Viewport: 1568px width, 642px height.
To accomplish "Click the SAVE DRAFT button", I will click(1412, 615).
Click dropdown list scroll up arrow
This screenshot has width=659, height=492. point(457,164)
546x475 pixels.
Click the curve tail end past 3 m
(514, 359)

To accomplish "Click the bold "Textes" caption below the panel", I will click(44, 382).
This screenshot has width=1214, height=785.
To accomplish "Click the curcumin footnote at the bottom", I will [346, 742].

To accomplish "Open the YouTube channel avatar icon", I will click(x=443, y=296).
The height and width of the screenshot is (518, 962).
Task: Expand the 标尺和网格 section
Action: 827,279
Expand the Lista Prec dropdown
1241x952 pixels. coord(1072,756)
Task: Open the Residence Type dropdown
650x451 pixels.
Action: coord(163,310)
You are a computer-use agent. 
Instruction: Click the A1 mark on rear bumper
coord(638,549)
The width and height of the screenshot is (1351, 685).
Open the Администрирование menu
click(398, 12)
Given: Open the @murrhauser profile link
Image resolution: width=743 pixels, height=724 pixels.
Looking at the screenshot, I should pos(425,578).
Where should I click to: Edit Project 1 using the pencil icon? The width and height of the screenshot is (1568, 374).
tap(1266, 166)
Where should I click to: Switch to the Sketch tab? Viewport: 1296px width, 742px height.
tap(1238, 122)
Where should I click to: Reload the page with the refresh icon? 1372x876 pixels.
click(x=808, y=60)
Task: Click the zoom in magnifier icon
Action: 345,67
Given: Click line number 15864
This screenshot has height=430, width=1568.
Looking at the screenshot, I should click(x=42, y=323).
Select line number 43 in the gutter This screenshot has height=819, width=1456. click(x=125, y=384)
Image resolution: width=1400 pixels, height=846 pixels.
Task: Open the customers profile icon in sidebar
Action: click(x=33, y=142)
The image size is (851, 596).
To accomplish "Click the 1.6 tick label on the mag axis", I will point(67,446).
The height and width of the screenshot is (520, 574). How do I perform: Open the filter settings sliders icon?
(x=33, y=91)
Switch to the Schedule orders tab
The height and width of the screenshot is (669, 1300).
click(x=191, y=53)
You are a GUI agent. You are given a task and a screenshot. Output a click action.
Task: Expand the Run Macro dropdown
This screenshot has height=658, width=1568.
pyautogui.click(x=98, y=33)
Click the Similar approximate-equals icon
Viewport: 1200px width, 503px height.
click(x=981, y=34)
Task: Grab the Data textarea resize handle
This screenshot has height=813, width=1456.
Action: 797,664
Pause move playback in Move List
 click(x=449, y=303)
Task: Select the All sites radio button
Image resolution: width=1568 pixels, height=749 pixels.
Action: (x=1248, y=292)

**Task brief**
Rewrite all of the items above, replacing every "To accomplish" with "To complete" and keeping everything else the same.

**Problem solution**
Viewport: 1568px width, 642px height.
To complete "Click the SAVE DRAFT button", I will click(1412, 615).
Click dropdown list scroll up arrow
This screenshot has width=659, height=492. point(457,164)
546x475 pixels.
Click the curve tail end past 3 m
(514, 359)

To complete "Click the bold "Textes" caption below the panel", I will click(44, 382).
This screenshot has width=1214, height=785.
To complete "Click the curcumin footnote at the bottom", I will [346, 742].

To complete "Open the YouTube channel avatar icon", I will click(x=443, y=296).
The height and width of the screenshot is (518, 962).
Task: Expand the 标尺和网格 section
Action: 827,279
Expand the Lista Prec dropdown
1241x952 pixels. coord(1072,756)
Task: Open the Residence Type dropdown
650x451 pixels.
Action: coord(163,310)
You are a computer-use agent. 
Instruction: Click the A1 mark on rear bumper
coord(638,549)
The width and height of the screenshot is (1351, 685).
Open the Администрирование menu
click(398, 12)
Given: Open the @murrhauser profile link
Image resolution: width=743 pixels, height=724 pixels.
Looking at the screenshot, I should pos(425,578).
Where should I click to: Edit Project 1 using the pencil icon? The width and height of the screenshot is (1568, 374).
tap(1266, 166)
Where should I click to: Switch to the Sketch tab? Viewport: 1296px width, 742px height.
tap(1238, 122)
Where should I click to: Reload the page with the refresh icon? 1372x876 pixels.
click(x=808, y=60)
Task: Click the zoom in magnifier icon
Action: 345,67
Given: Click line number 15864
This screenshot has height=430, width=1568.
Looking at the screenshot, I should click(x=42, y=323).
Select line number 43 in the gutter This screenshot has height=819, width=1456. click(x=125, y=384)
Image resolution: width=1400 pixels, height=846 pixels.
Task: Open the customers profile icon in sidebar
Action: click(x=33, y=142)
The image size is (851, 596).
To complete "Click the 1.6 tick label on the mag axis", I will point(67,446).
The height and width of the screenshot is (520, 574). How do I perform: Open the filter settings sliders icon?
(x=33, y=91)
Switch to the Schedule orders tab
The height and width of the screenshot is (669, 1300).
click(x=191, y=53)
You are a GUI agent. You are given a task and a screenshot. Output a click action.
Task: Expand the Run Macro dropdown
This screenshot has height=658, width=1568.
pyautogui.click(x=98, y=33)
Click the Similar approximate-equals icon
Viewport: 1200px width, 503px height.
click(x=981, y=34)
Task: Grab the Data textarea resize handle
This screenshot has height=813, width=1456.
Action: 797,664
Pause move playback in Move List
 click(x=449, y=303)
Task: Select the All sites radio button
Image resolution: width=1568 pixels, height=749 pixels.
Action: (x=1248, y=292)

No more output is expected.